Record extracts:
________________________

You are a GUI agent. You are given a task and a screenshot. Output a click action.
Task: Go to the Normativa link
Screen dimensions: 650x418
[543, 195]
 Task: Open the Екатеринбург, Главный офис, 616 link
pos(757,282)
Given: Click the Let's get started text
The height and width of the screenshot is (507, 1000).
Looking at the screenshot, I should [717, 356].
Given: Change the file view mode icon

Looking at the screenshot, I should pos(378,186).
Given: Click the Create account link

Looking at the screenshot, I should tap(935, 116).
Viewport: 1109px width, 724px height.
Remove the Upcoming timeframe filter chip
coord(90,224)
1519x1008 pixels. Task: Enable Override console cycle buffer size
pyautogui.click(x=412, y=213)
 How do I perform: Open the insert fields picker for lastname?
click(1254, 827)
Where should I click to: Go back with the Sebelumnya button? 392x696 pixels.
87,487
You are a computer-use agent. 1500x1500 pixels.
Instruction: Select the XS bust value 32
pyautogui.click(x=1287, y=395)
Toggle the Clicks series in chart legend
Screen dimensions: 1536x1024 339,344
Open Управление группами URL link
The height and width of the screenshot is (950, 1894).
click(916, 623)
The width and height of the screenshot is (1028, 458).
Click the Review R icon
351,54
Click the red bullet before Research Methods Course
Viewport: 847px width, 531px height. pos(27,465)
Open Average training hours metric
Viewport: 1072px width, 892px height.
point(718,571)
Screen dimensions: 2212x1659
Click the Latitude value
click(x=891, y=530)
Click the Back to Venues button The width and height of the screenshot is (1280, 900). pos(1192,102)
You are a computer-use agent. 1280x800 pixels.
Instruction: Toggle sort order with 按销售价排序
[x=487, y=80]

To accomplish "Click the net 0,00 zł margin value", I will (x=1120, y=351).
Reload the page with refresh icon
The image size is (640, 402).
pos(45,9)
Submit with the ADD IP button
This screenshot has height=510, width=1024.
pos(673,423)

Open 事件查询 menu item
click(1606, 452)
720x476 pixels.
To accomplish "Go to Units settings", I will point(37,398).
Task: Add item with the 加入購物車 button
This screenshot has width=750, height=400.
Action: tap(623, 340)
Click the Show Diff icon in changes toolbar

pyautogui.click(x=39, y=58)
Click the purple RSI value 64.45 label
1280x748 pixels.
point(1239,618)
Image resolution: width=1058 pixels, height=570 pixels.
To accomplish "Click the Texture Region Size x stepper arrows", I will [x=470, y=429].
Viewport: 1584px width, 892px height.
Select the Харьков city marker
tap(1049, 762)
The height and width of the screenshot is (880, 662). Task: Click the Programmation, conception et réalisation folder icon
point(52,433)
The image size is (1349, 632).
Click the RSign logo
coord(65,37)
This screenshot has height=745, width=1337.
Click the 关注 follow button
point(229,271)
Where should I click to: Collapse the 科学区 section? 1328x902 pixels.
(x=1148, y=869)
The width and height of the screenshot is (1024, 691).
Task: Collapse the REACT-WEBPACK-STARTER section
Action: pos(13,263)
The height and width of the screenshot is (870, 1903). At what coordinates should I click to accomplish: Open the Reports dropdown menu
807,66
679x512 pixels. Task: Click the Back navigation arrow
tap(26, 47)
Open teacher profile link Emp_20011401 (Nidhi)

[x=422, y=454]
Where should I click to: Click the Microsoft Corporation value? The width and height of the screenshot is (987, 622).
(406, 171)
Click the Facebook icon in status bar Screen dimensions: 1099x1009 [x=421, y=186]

________________________

Instructions for the task:
Copy the records above exactly, beginning at the line that contains "Task: Open the" and stopping after the line that contains "Open Управление группами URL link".

Answer space:
 Task: Open the Екатеринбург, Главный офис, 616 link
pos(757,282)
Given: Click the Let's get started text
The height and width of the screenshot is (507, 1000).
Looking at the screenshot, I should [717, 356].
Given: Change the file view mode icon

Looking at the screenshot, I should pos(378,186).
Given: Click the Create account link

Looking at the screenshot, I should tap(935, 116).
Viewport: 1109px width, 724px height.
Remove the Upcoming timeframe filter chip
coord(90,224)
1519x1008 pixels. Task: Enable Override console cycle buffer size
pyautogui.click(x=412, y=213)
 How do I perform: Open the insert fields picker for lastname?
click(1254, 827)
Where should I click to: Go back with the Sebelumnya button? 392x696 pixels.
87,487
You are a computer-use agent. 1500x1500 pixels.
Instruction: Select the XS bust value 32
pyautogui.click(x=1287, y=395)
Toggle the Clicks series in chart legend
Screen dimensions: 1536x1024 339,344
Open Управление группами URL link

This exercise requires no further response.